- Map of the opened section of the A6 motorway, as of December 2013

Route information
- Maintained by Compania Națională de Autostrăzi și Drumuri Naționale din România
- Length: 11.4 km (7.1 mi) 260 km (planned)
- Existed: 2013–present

Major junctions
- From: A 1 at Balinț
- To: Lugoj

Location
- Country: Romania

Highway system
- Roads in Romania; Highways;
| ← A 5 |  | → A 7 |

= A6 motorway (Romania) =

Motorway in Romania

The A6 motorway (Autostrada A6) is a partially built motorway in Romania, planned to connect Bucharest with the Banat region, through the southern part of the country. It will follow the route: Craiova, Calafat, Drobeta-Turnu Severin, Lugoj, connecting with the A1 motorway near Balinț. The section between Balinț and Calafat, where it will provide access to the New Europe Bridge, is part of the southern branch of the Pan-European Corridor IV.

==Description==
It is currently operational on a section of 11.4 km, between the interchange with the A1 motorway near Balinț and Lugoj.
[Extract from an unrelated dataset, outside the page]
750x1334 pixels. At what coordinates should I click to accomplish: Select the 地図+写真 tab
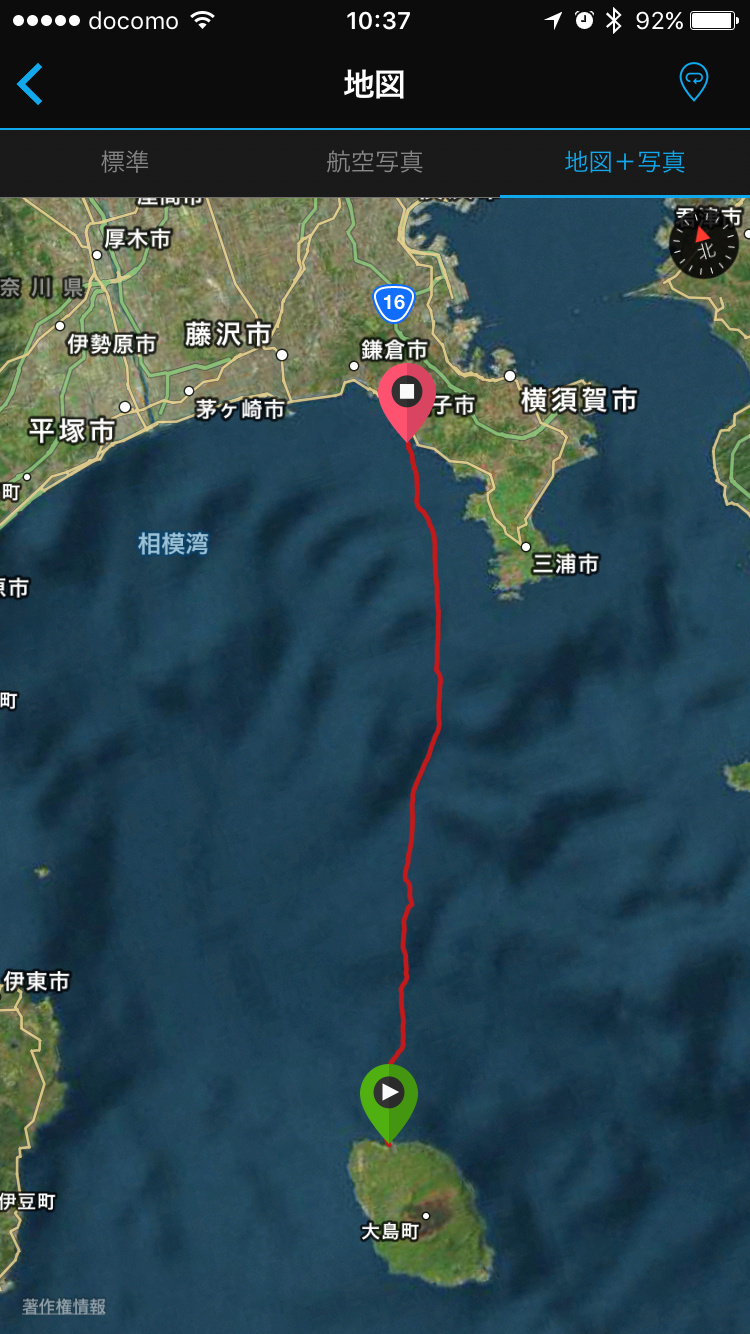[x=625, y=162]

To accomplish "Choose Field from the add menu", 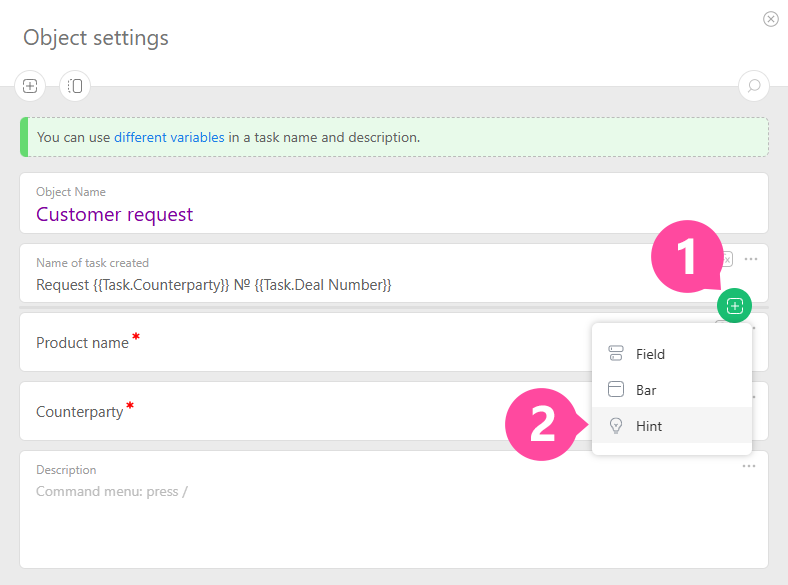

The segment was part of the construction contract for the first section of the A1 motorway sector between Lugoj and Deva, and is operational since December 2013.

The rest of the project has been in pre-feasibility phase since October 2012, as the South Motorway (Autostrada Sudului), and the precise route is yet to be decided. A junction with the Pitești–Craiova Expressway is planned near the city of Craiova.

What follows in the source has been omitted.